Sessiz istifa kavramının son yıllarda çalışma hayatının bir numaralı gündem maddesi haline geldiğine dikkat çeken Şapka Koçluk Eğitim Danışmanlık şirketinin kurucusu Müge Çevik, “Bazı insanlar iş yerlerinde pro-aktif olmadan, sadece verilen işi yapma ve onu da geciktirerek yapma eğiliminde. Çalışanların bu şekilde davranmalarının en önemli nedenleri ise yaptıkları işlerde kendilerini işe yarar hissetmemeleri ve işlerde yeterince anlam ve amaç bulamamaları” dedi. Müge Çevik, iş yerlerinde performans sistemleri düzenlenmedikçe, yönetici rolleri net olarak tanımlanmadıkça ve verimliliğin önemi yeterince kavranmadıkça sessiz istifanın çalışma hayatının gündeminden düşmeyeceğini ifade ederek yapılan araştırmaların günümüzde çalışanların yüzde 50’ye yakınının sessiz istifa ile karşı karşıya olduğunu gösterdiğinin altını çizdi.

Müge Çevik’e göre;

  • Çalışma hayatında her iş bir sözleşmeye tabi.
  • Çalışanlar iş akitlerinde yazan alma & verme taahhütlerini bazen unutuyor.
  • Firmaların çalışanlarına arada bir iş akitlerini hatırlatmaları ve karşılıklı olarak beklenti ve olan bitenleri güncellemesi gerekiyor.
  • Firmaların sıklıkla çalışan görevlerini tanımlaması, çalışanlarına beklentilerini dürüstçe anlatmaları, kişilerin yetenek ve gelişim alanlarını bildirmeleri önem taşıyor.
  • Yapılan geri bildirimler sayesinde, harika işler çıkardıklarını düşünen çalışanlar yöneticileri tarafından nasıl algılandıklarını öğrenebiliyorlar.

“İşe dört elle sarılmak yerine hızla bitirmek ya da geciktirme çabası var.”

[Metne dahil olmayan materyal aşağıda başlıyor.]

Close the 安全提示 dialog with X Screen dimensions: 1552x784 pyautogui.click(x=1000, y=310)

Ülkemizde maalesef çalışanların neyi neden yaptığını bilmediğini sadece bazı işleri yapmak için yaptıklarını ifade eden Müge Çevik, “Hal böyle olunca işe 4 elle sarılmak yerine ‘iş bir an önce bitsin ve başımdan’ gitsin mantığı ile yaklaşılıyor. Hatta bazı çalışanlar ‘elimdeki iş erken bitirirse başka iş verirler’ diye mümkün olan son ana dek işi geciktiriyorlar” dedi. Çalışma hayatında her işin bir sözleşmeye tabi olduğuna dikkat çeken Müge Çevik, çalışanların iş akitlerinde yazan alma & verme taahhütlerini bazen unuttuklarını bildirdi.

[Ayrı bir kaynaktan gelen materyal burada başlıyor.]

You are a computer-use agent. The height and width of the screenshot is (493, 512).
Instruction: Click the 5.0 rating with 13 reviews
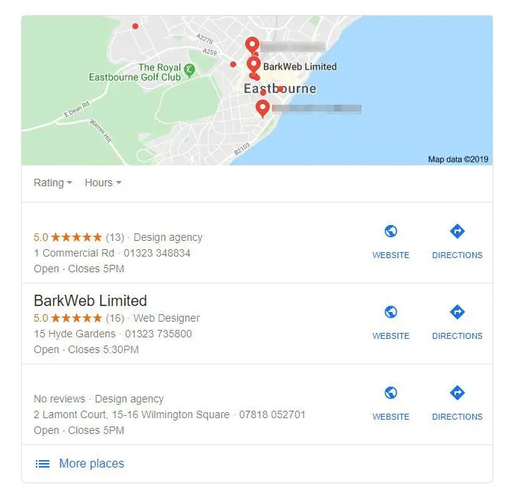[79, 237]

Hiyerarşi çok net belli olmalı…

Yapılan araştırmalara göre günümüzde çalışanların yüzde 50’ye yakınının sessiz istifa ile karşı karşıya olduğunu belirten Müge Çevik, “Bu oranı baz alacak olursak, bu her şeyden önce bir verimlilik ve milli sermayeden söz ediyoruz. Bu kadar insan bir pozisyon işgal etmekte ve belki de 5 kişi ile bitirilebilecek bir iş 10 kişi ile yarım ve eksik tamamlanmakta” dedi. Müge Çevik, şirketlerde performans sistemleri düzenlenmedikçe, yönetici rolleri net olarak tanımlanmadıkça ve verimlilik bizim için de çok önemli bir değer olmadıkça sessiz istifanın çalışma hayatının gündeminden düşmeyeceğini kaydetti.